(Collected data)
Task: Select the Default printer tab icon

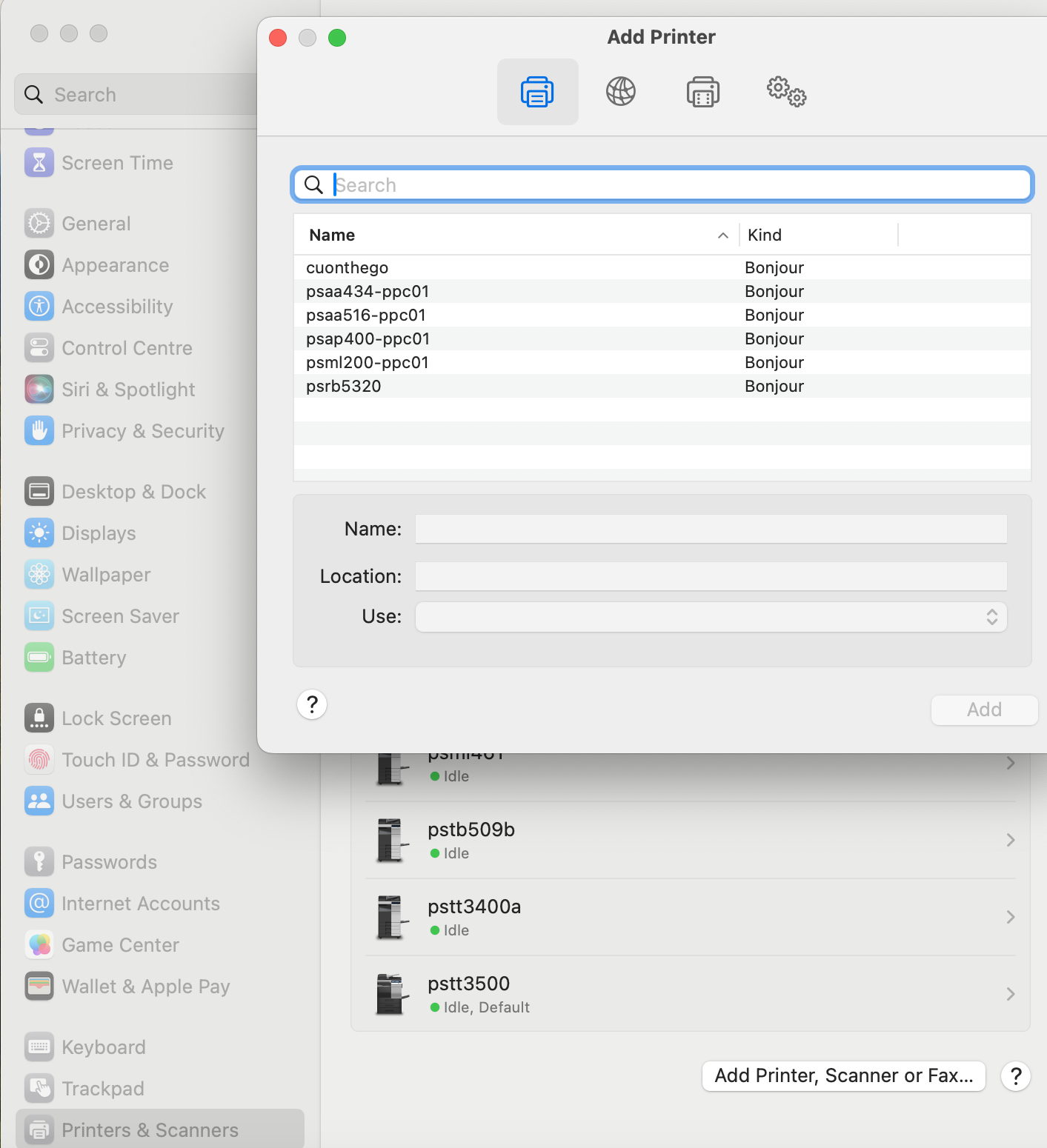Action: [x=537, y=92]
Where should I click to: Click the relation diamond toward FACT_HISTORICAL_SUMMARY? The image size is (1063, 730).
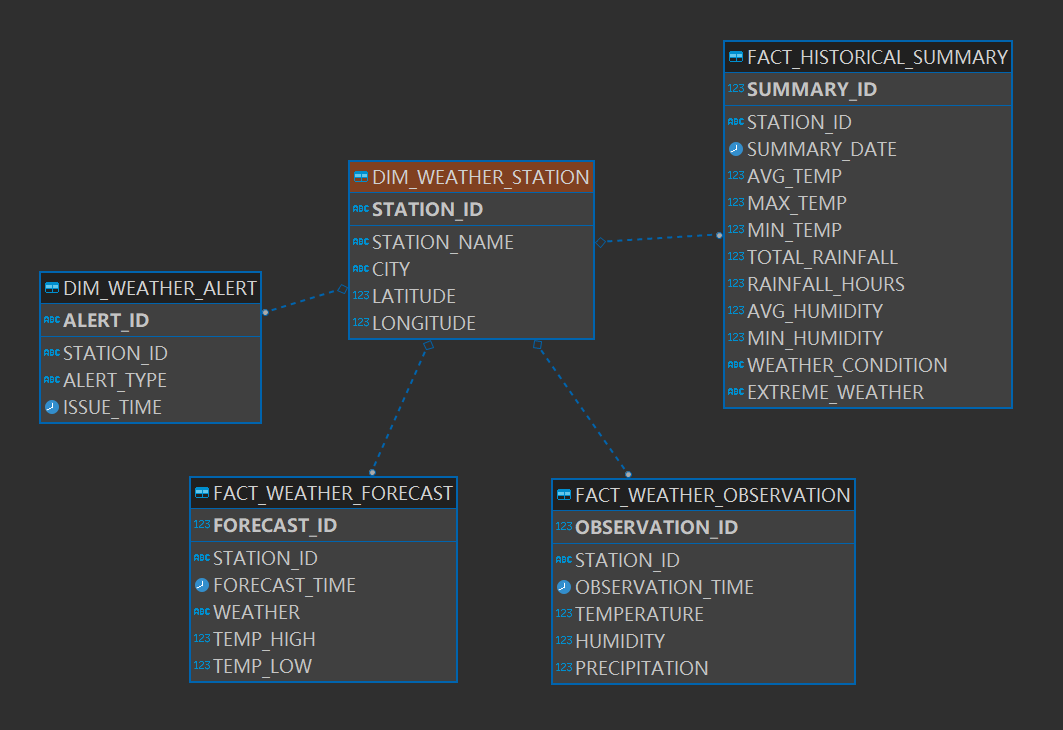point(601,242)
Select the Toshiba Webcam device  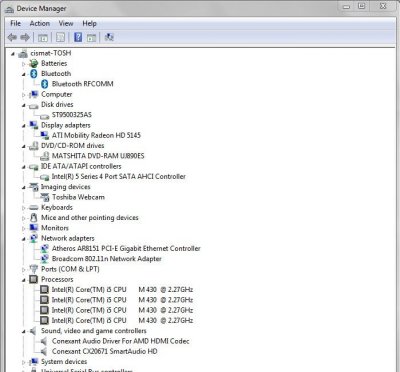[78, 197]
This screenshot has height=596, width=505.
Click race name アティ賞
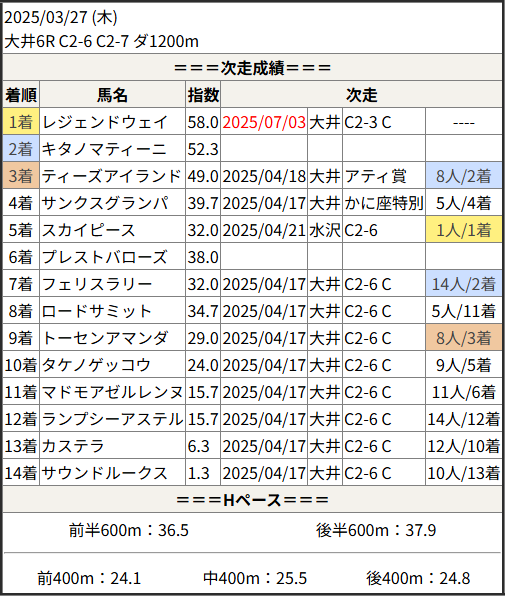375,176
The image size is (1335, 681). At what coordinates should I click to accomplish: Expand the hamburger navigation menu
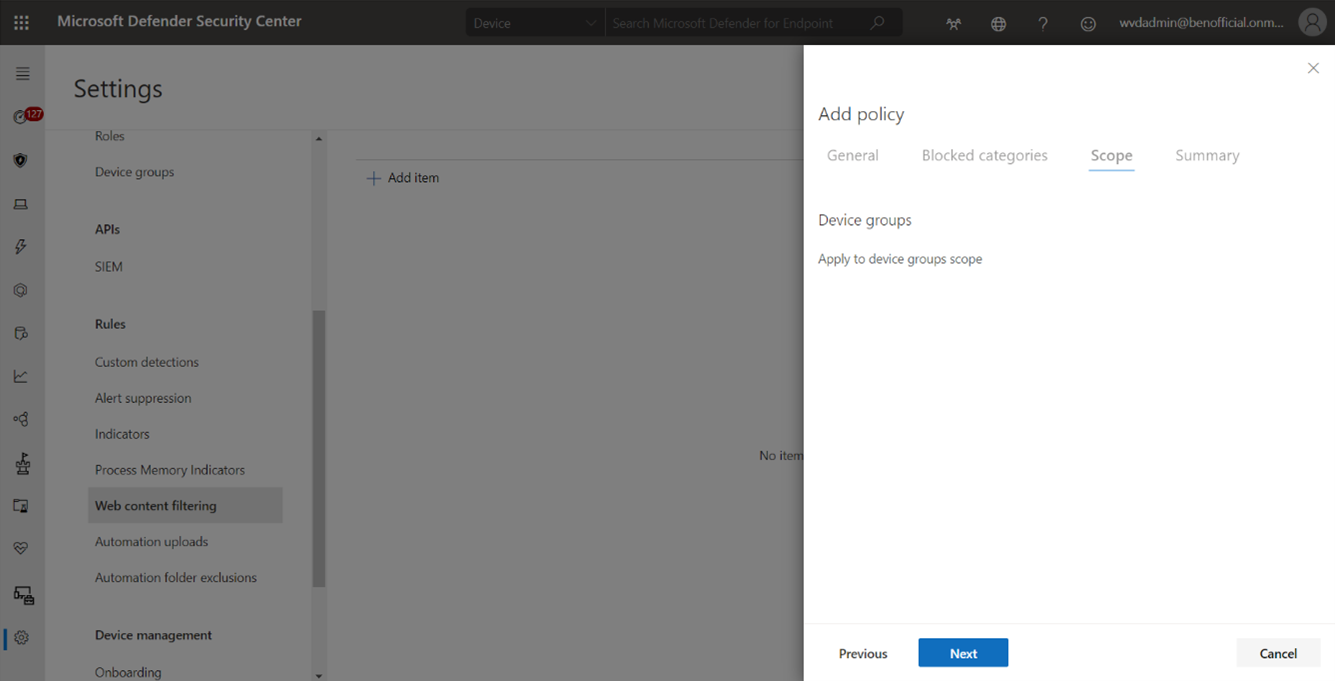(x=22, y=74)
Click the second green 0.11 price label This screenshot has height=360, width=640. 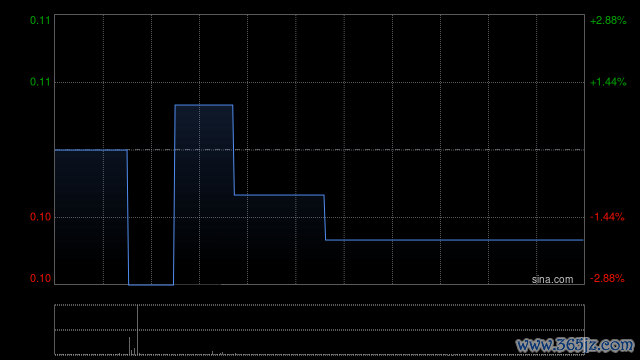point(40,82)
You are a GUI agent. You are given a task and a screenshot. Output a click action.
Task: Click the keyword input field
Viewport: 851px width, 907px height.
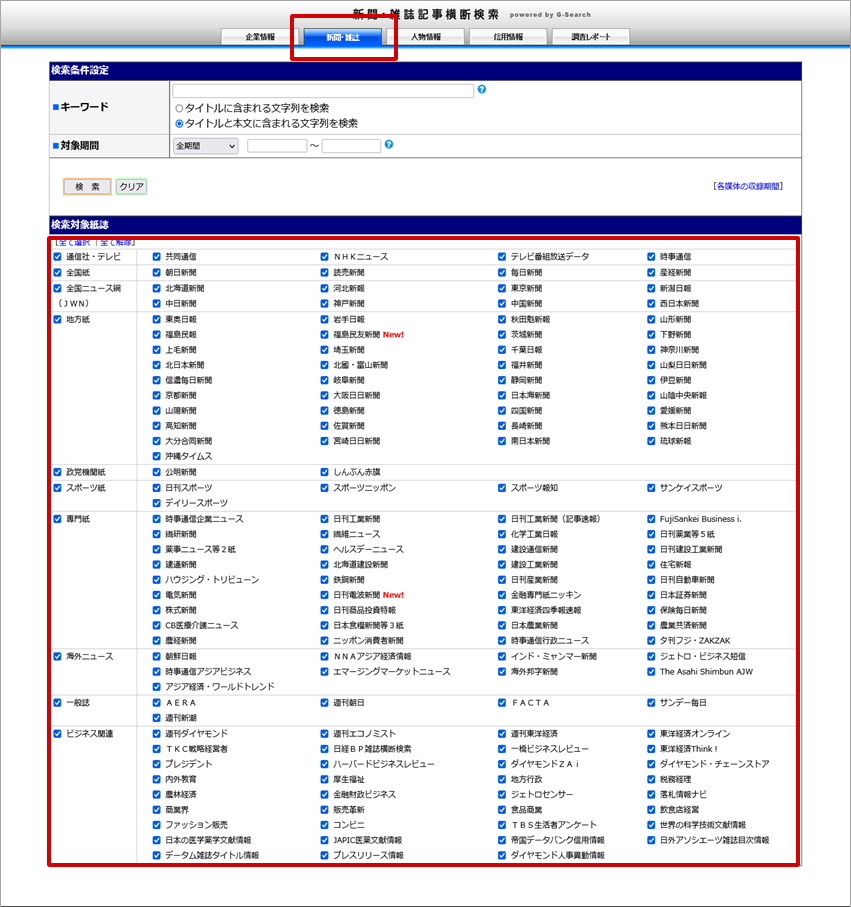pos(322,91)
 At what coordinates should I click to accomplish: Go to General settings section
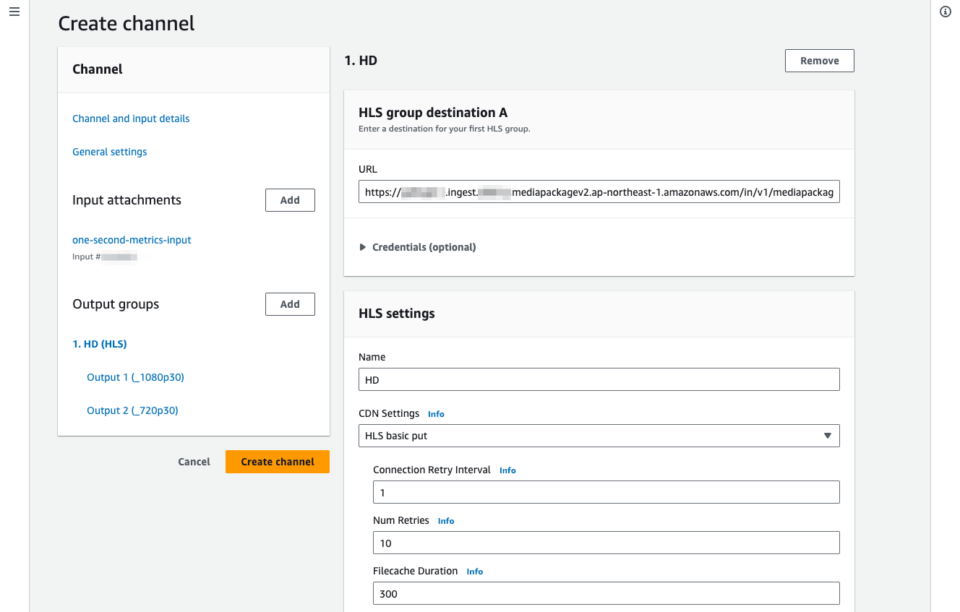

Problem statement » Extract, character for character, every line from the one that holds "You are a GUI" through the end of the entries above. Include both boundary lines and no pictures.

Response »
You are a GUI agent. You are given a task and a screenshot. Output a click action.
Task: Click the keyword input field
Viewport: 851px width, 907px height.
pos(322,91)
 At what coordinates should I click to accomplish: Go to General settings section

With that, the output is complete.